TOKYO ? The dollar rose against the euro in Asia on Tuesday on rekindled concerns over the health of European banks, dealers said.
The euro fell to $1.2808 in Tokyo morning trade from $1.2883 in London late Monday. The New York market was closed for the Labour Day holiday.
The European single currency fell to 107.76 yen from 108.34 in London. The dollar edged down to 84.15 yen from 84.21 yen.
The euro lost ground on doubts over Europe's "stress tests" on major banks, said Toshihiko Sakai, senior dealer at Mitsubishi UFJ Trust and Banking.
The test results, published in July, showed all but seven European lenders out of 91 banks were strong enough to withstand future financial crises.
But a report in the Wall Street Journal Tuesday said the tests "minimized" their debt risks and "understated some lenders' holdings of potentially risky government debt," citing its own analysis.
"An examination of the banks' disclosures indicates that some banks didn't provide as comprehensive a picture of their government-debt holdings as regulators claimed," it said.
Sakai said it was "natural" that the euro dropped.
"I'm bearish on the euro. Its recent rebounds had been unfounded," he said.
Currency traders were also showing caution ahead of key monetary policy decisions from central banks in Japan on Tuesday, Canada on Wednesday and Britain on Thursday.

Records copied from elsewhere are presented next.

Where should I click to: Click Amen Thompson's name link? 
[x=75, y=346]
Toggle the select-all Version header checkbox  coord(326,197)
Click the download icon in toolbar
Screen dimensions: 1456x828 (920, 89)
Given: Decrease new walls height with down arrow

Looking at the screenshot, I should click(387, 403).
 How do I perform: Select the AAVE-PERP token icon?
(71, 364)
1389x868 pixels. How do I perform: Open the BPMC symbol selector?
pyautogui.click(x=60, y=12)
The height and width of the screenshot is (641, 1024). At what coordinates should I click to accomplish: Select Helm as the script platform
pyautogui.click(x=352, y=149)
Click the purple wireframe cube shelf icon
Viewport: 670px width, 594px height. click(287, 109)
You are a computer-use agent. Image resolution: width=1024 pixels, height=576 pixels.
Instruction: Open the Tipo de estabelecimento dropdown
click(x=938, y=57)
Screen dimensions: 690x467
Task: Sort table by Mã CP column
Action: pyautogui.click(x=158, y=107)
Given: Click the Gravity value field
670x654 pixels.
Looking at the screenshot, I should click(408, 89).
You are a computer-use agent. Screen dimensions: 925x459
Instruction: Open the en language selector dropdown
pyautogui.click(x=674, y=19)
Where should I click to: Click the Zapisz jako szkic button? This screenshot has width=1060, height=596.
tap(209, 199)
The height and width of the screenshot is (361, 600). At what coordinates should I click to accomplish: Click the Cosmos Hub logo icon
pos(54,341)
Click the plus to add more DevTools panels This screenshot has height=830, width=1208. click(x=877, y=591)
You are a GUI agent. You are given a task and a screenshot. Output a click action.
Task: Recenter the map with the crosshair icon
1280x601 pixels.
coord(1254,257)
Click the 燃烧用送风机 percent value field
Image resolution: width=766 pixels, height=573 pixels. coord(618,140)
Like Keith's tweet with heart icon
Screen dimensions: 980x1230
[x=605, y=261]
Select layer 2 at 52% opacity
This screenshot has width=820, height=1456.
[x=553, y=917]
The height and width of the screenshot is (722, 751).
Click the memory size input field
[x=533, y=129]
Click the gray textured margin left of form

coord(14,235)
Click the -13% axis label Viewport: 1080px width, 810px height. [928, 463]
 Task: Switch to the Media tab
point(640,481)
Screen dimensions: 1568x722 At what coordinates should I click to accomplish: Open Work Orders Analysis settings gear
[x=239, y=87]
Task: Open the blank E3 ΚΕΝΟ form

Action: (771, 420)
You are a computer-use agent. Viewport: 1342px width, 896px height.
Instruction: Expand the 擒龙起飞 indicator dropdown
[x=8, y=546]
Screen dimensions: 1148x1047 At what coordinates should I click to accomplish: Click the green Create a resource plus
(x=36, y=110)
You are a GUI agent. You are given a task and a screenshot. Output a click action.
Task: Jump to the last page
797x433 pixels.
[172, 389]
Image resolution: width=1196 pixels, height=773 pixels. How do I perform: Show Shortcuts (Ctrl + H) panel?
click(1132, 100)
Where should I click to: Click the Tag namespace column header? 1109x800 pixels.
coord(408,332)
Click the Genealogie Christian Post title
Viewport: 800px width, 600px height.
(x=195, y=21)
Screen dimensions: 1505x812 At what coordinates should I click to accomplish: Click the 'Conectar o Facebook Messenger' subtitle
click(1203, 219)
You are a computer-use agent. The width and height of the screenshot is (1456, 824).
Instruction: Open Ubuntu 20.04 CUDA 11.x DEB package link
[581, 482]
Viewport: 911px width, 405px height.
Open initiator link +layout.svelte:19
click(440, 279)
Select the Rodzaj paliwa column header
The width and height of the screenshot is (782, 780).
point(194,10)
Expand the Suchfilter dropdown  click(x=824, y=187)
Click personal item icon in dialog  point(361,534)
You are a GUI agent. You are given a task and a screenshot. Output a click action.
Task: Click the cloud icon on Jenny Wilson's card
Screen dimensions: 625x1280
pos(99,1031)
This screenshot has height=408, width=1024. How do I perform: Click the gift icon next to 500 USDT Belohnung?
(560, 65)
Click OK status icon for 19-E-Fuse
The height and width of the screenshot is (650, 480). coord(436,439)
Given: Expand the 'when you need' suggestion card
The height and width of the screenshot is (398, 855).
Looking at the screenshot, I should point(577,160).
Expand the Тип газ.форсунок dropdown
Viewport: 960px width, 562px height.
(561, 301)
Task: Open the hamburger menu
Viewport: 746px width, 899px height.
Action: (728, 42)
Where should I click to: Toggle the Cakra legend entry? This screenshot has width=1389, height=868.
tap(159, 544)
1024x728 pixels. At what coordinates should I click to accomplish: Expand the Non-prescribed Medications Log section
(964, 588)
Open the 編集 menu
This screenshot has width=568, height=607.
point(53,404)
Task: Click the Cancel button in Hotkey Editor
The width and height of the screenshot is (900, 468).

The Bank of Japan is widely expected to keep its policy interest-rate target at 0.1 percent and take no further unconventional easing steps as it wraps up a two-day policy meeting on Tuesday.
The central bank announced additional loan schemes last week as it came under heavy pressure from the government to act to safeguard a fragile recovery threatened by a strong yen.